Contact: delmar{at}inapg.inra.fr
Supplementary information: http://www.inapg.inra.fr/ens_rech/mathinfo/recherche/mathematique/outil.html
| 1 INTRODUCTION |
|---|
|
|
|---|
Reliable identification of differentially regulated genes is a key issue in many molecular biology experiments using microarray technology for measuring mRNA levels in tissue samples.
Many different approaches and methodological developments have been described. After careful examination of existing methods and analysis of many datasets, we were able to form a list of functional requirements:
- A flexible variance model.
- Accurate variance estimates.
- Data-driven parameters estimation.
- Handling missing values.
- Strong control of the false positive rate.
- Optimal detection power.
It turns out that there is some room for a method that could reliably meet all these requirements, and this work will present a novel method designed to comply with them. Section 1.1 outlines our variance model and gives a brief overview of other existing methods. In Section 2 we formulate the statistical data model and testing procedure. Section 3 gives some algorithm details. Section 4 is an application of the proposed method to a real-world dataset, the Affymetrix U133 Latin square data (http://www.affymetrix.com). In Section 5, the results of a thorough simulation study comparing popular methods for analysis of microarray data are discussed.
1.1 Background
Many different sources of variability affect gene expression intensity measurements in microarray experiments (Schuchhardt et al., 2000; Kerr et al., 2002) including spatial effects, variability in probe sources, mean spot intensity level. Not all are well characterized or even identified. A generally limited number of replications does not permit accurate estimation of the variance for each gene individually. Using a common variance for all the genes would provide a very powerful test and an accurate variance estimate, yet the homoscedastic hypothesis is clearly not acceptable. There is some room between these two extremes, and several methods have already been proposed.
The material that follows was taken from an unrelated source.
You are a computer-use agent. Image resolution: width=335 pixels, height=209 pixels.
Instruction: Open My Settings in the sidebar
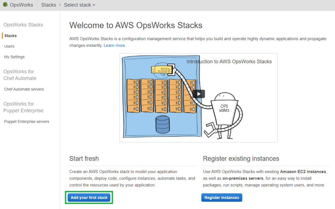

ANOVA type approach Kerr et al. (2002), Draghici et al. (2003) and Wolfinger et al. (2001) have presented adaptation of the general linear model. These models generally try to encompass the different sources of systematic variability.
Non-parametric approach Tusher et al. (2001) developed a non-parametric approach called SAM for significance analysis of microarrays. They add a constant to the gene-specific standard error to avoid false positives due to under estimation of the gene variance. They also define a non-parametric significance level using a permutation procedure.
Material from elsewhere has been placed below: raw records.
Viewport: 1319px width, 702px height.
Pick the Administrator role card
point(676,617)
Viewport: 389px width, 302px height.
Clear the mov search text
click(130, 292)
Structural variance modelling approach Wang and Ethier (2004) have proposed a likelihood ratio test based on the variance model of Rocke and Durbin (2003).
Bayesian approach Baldi and Long (2001) developed a method from a fully Bayesian framework. Their solution, called Cyber-T, is a t-test with regularized variance estimate and adapted degrees of freedom. Some empirical indications are provided for setting the values of the hyperparameters. Lönnstedt and Speed (2002) also proposed an empirical Bayes strategy and derived a logit model on the probability for a gene to be differentially expressed. Their solution uses a regularized estimate of the variance which requires user-defined hyperparameter.
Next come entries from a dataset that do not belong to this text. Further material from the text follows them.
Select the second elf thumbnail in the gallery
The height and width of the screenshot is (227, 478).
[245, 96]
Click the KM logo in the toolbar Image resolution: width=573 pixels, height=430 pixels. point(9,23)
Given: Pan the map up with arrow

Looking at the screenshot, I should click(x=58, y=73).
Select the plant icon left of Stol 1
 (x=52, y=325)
Machine learning approach Cole et al. (2003) proposed a completely different approach. They employed machine learning techniques, and transformed the problem of identifying differentially regulated genes into a prediction problem. With a few example datasets, they showed that their method was more powerful than other existing statistical methods.
Variance mixture modelling approach Heterogeneity of variance in microarray data can arise for various technical and biological reasons. For example, gene-specific dye effect or spotting effects (Mary-Huard et al., 2004) are commonly observed in two colour microarray experiments. Because of different probe properties or other experimental conditions, the measure of the expression level of some genes has a high degree of variability while it is more reproducible for others. Since, with few replicates, it is difficult to assess the variability of each gene individually, more reliable inferences can be drawn if the genes are categorized into a few groups by variability level. Delmar et al. (2005) proposed a flexible model of the gene expression variance based on these ideas. Their model relies on the assumption that groups of genes can be identified based on a similar response to the various sources of variability. It does not make assumptions about specific sources of variability and does not use a priori assumption of a relationship between variance level and mean gene log-intensity. Their strategy for differential analysis is the following. Groups of genes with homogeneous variance are identified. The variance of each group is then accurately estimated from a large number of observations. Using the group variance in place of individual gene variance estimate, they use a test statistic of the form:
is the gene index, C g is the group gene g was assigned to,
g is the measure of the differential expression of gene g and
is proportional to the variance of group C g . The proposed method stems from the same modelling strategy. It provides a more general formulation of the variance model and proposes a more robust analysis technique.
| 2 SYSTEM AND METHODS |
|---|
|
|
|---|
2.1 Data model
Consider an experimental design with R 1 measurements in condition 1 and R 2 measurements in condition 2, with G the total number of gene probes. Let Y gcr be the value for the expression level of the gene g (g = 1, G) in condition c (c = 1, 2), in replicate number r (r = 1, R c ). We will assume in all the following data that the pre-processing and normalization steps have been properly completed.
2.1.1 Unpaired data
The observations Y gcr are modelled with the simple linear model of Equation (1):
![]() |
By hypothesis, E gcr is normally distributed with mean 0. The model on the variance of E gcr is addressed in the next section.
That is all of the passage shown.